I, that on my familiar hill
Saw with uncomprehending eyes
A hundred of thy sunsets spill
Their fresh and sanguine sacrifice,
Ere the sun swings his noonday sword
Must say good-bye to all of this; –
By all delights that I shall miss,
Help me to die, O Lord.

Commonwealth War Graves lie thick on the ground from the Belgian coast to beyond the Somme battlefields. Stump Road is one of the smaller cemeteries and not the easiest to find. From the little D151 south towards Thiepval, about 1km beyond the village of Grandcourt, a single track sunken road heads left up the hillside. Some 500m along this, shortly before it peters out in a field, is the last resting place of 263 soldiers, 24 of them Canadian, the rest British. It is a peaceful place, at least it is now, though it was less so in 1916. Beyond the cemetery fields of wheat and brassicas cover the low, rolling hills and the summer air is filled with birdsong.

Stump Road Cemetery, near Grandcourt, Somme

Among the graves is that of Private WE (Will) Collard of the South Lancashire Regiment. A twenty-year- old Cardiff bus conductor, he had joined the Welsh Regiment in March 1916 and only arrived in France in July. He was wounded almost immediately but recovered and returned to the front in September, though now in the the South Lancashires; perhaps he had been in the Welsh Division, all but destroyed at Mametz Wood. On the 21st of October, in a trench near Stump Road, an exploding shell removed his head, an event witnessed by his brother-in-law, Sidney Leader. Sid and Annie Leader (Wills’s sister) were Lynne's great grandparents.

Lynne by the grave of her great-great-uncle, Stump Road, Grandcourt

Thiepval ridge to the south of Stump Road was a major feature of the battle, but looking at it in peaceful times it hardly stands out enough to be thought of as a ridge.

Thiepval Ridge from the tank memorial at Pozières
The Somme was the first battle in which tanks were used. They struggled on the muddy, shell cratered ground and were not the game changers that had been hoped.

Thiepval was chosen as the site of the Anglo-French memorial to the fallen. Designed by Sir Edwin Lutyens (also responsible for the Cenotaph and New Delhi) it was unveiled in 1932. Around it cluster the graves of men who are, in the British phrase 'soldiers of the Great War, known unto God' or in the more uncompromising (and, perhaps, honest) French phrase 'Inconnu'.

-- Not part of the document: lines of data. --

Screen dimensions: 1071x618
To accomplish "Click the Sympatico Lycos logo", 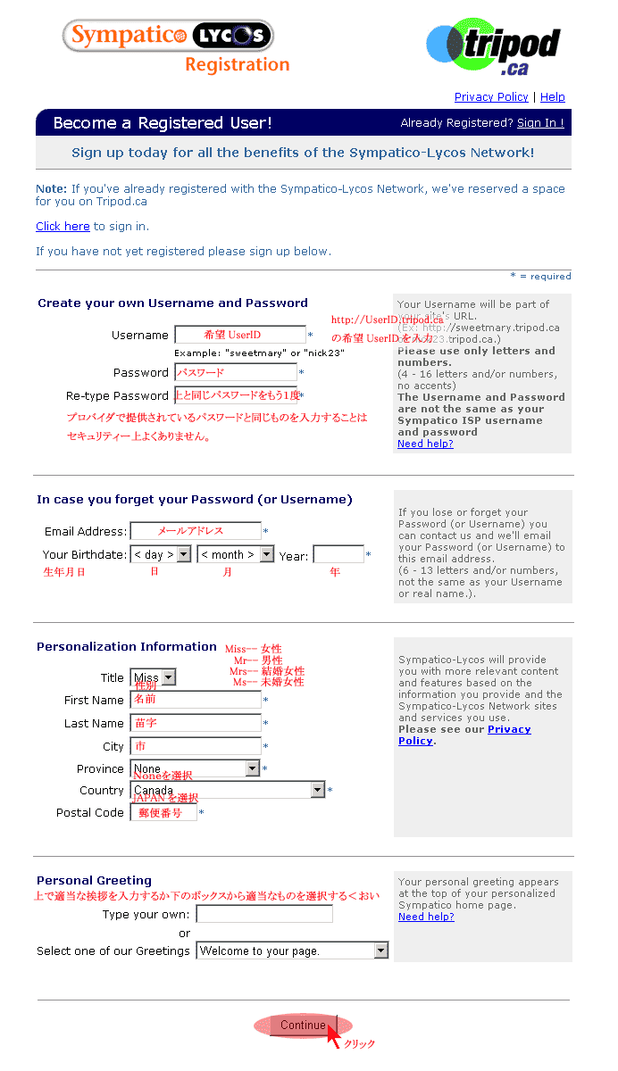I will pos(168,36).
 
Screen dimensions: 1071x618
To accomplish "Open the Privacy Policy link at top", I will pos(491,96).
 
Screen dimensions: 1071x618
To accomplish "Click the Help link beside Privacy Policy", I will pos(552,96).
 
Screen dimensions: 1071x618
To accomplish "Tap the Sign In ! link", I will pos(540,123).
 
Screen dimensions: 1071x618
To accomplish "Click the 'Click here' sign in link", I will pos(63,227).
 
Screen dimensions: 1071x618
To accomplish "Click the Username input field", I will pos(239,336).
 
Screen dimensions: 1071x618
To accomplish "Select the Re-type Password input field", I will pos(236,395).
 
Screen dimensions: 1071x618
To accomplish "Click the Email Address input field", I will pos(196,532).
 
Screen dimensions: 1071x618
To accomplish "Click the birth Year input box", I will pos(338,555).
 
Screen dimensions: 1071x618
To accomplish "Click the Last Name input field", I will pos(196,724).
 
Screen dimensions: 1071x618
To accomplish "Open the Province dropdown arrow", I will pos(252,768).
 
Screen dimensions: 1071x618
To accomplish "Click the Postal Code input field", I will pos(163,813).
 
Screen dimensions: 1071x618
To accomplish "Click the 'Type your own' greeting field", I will pos(264,915).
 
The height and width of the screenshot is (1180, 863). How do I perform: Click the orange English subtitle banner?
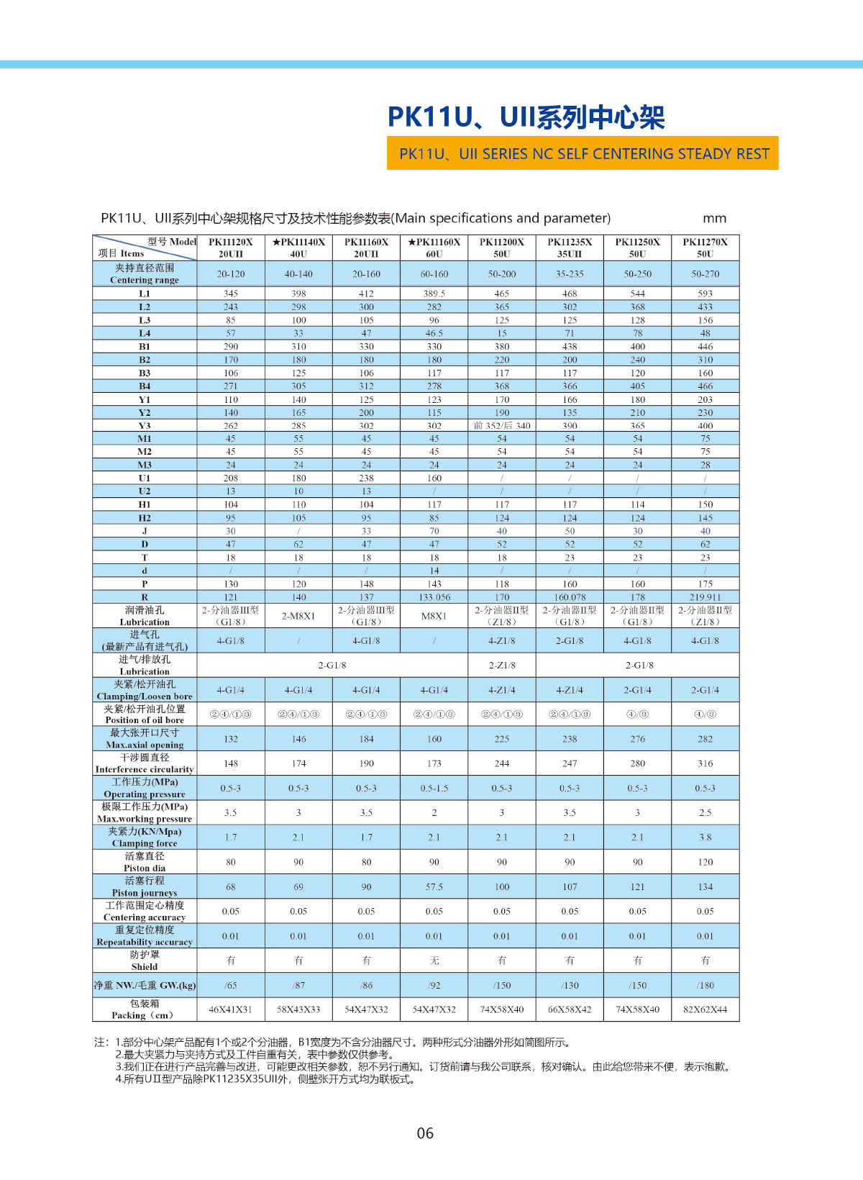(583, 153)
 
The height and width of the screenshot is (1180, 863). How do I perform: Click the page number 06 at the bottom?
(425, 1133)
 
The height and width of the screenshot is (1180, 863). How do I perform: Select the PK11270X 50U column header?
(705, 248)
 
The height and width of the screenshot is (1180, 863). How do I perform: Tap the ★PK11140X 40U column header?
(298, 248)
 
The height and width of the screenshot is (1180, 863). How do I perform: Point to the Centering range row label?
(145, 273)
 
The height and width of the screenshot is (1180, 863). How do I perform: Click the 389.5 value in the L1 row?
(434, 294)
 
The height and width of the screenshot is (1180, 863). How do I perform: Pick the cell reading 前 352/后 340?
(502, 426)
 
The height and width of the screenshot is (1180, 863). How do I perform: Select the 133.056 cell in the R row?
(434, 597)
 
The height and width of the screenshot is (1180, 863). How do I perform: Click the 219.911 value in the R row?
(705, 597)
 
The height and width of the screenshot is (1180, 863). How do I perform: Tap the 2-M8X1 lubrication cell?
(298, 616)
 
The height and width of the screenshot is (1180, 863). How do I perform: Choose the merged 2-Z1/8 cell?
(502, 666)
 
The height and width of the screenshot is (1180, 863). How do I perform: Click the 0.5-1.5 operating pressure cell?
(434, 789)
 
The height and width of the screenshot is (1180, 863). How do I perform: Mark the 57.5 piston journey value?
(434, 887)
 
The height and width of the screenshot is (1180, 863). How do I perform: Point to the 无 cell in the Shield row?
(434, 961)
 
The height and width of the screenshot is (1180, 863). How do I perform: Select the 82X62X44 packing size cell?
(705, 1009)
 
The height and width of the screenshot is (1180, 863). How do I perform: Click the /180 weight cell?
(705, 986)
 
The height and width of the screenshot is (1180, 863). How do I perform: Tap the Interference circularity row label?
(145, 763)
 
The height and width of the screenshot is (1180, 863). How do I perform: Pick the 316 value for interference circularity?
(705, 763)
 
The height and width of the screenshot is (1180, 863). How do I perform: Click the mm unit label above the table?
(714, 218)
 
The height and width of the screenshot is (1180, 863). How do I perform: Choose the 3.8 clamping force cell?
(705, 838)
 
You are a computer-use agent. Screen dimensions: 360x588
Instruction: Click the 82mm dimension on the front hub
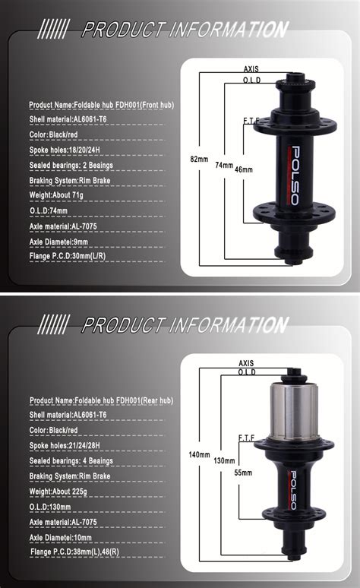point(199,159)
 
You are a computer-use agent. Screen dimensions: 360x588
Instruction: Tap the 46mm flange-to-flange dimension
point(244,169)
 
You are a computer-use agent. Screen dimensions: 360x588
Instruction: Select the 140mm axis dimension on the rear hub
point(199,454)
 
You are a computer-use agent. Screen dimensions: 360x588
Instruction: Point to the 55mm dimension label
point(243,473)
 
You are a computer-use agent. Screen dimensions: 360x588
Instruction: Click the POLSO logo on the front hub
point(295,176)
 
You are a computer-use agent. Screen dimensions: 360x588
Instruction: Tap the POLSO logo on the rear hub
point(293,491)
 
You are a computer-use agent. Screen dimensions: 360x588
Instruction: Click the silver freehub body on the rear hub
point(294,411)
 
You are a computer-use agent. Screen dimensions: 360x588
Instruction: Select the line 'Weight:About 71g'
point(56,195)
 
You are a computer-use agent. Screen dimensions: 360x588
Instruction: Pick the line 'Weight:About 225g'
point(58,492)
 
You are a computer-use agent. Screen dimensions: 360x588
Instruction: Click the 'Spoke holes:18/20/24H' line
point(65,150)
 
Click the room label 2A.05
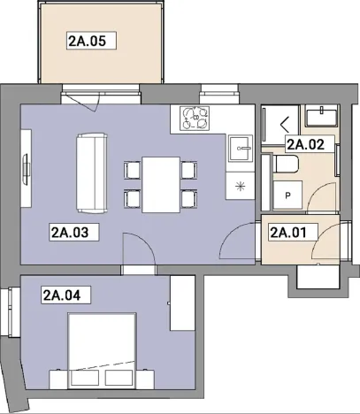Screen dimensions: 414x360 [x=92, y=40]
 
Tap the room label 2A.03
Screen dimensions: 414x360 [x=73, y=234]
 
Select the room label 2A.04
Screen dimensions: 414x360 [x=61, y=295]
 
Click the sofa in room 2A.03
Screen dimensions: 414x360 [x=91, y=172]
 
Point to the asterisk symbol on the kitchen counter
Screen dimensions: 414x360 [x=239, y=184]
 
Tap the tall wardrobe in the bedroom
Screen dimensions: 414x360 [x=182, y=303]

French graves marked 'Inconnu', Thiepval Memorial

On the walls are the names of the 72,000 men who make up the Inconnus. My family was lucky in WWI. My maternal grandfather was a miner in the Rhondda, and coal was so important to the war effort he was not called up. It was one of the few times in history when coal mining has been the safer option. He did eventually put on khaki and although it is unclear if he arrived in France before the shooting stopped he was certainly in Germany in the army of occupation in 1919. My paternal grandfather joined up earlier, but as far as I have been able to ascertain he was never sent anywhere more dangerous than Shrewsbury. Somewhere on the right hand side of the monument, almost, but not quite too high to read from the ground is the name of Private Edgar Morgan King, a cousin of my paternal grandmother.

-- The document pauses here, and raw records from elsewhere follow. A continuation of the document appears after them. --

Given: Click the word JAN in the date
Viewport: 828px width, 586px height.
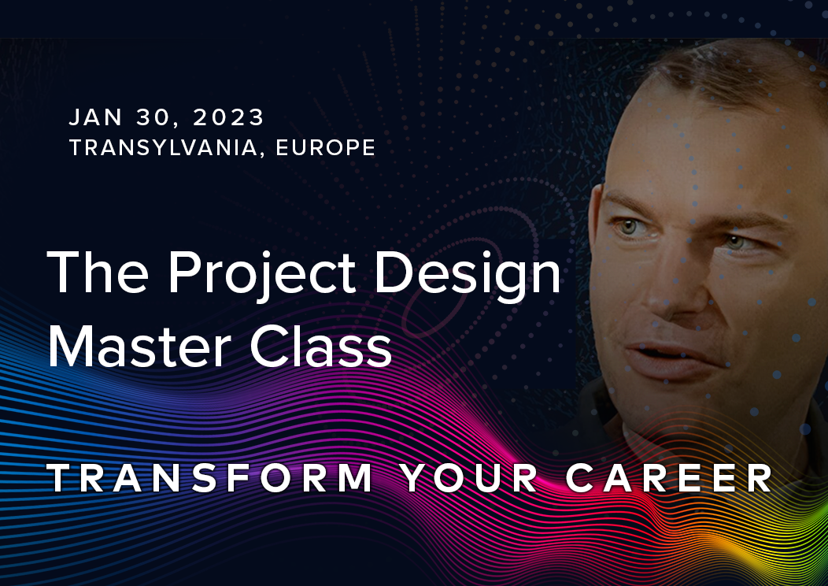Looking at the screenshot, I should click(91, 118).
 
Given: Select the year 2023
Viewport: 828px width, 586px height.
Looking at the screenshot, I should click(228, 118).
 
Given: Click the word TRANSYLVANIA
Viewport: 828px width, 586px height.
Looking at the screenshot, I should click(164, 147).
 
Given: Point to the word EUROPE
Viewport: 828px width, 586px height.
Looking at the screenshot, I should click(325, 147).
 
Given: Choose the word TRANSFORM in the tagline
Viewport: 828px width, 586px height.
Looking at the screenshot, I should click(211, 478).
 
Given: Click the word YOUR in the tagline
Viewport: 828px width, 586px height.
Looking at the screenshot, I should click(469, 478).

Lynne at the Thiepval Memorial, Somme

The first day of the Battle, 100 years ago today, was an unmitigated disaster. After that it improved to merely awful. The performance of the British army in WWI had often been described as that of lions led by donkeys (an observation first made during the Crimean War). As Siegfried Sassoon, who served so valiantly in a war that so disillusioned him, put it

'Good morning; good morning!' the general said
When we met him last week on our way to the line.
Now the soldiers he smiled at are most of 'em dead,
And we're cursing his staff for incompetent swine.
'He's a cheery old card,' grunted Harry to Jack
As they slogged up to Arras with rifle and pack.
~
But he did for them both with his plan of attack

One century ago they were lions led by donkeys. One week ago half of my compatriots chose to be donkeys led by liars.

* 'British' in this context refers to the 'British Empire and Dominions'. The casualty list included Australians, New Zealanders, Canadians, Newfoundlanders (Newfoundland had not then joined Canada), Bermudans, Indians, South Africans and Rhodesians. (and Wikipedia's list may not be exhaustive).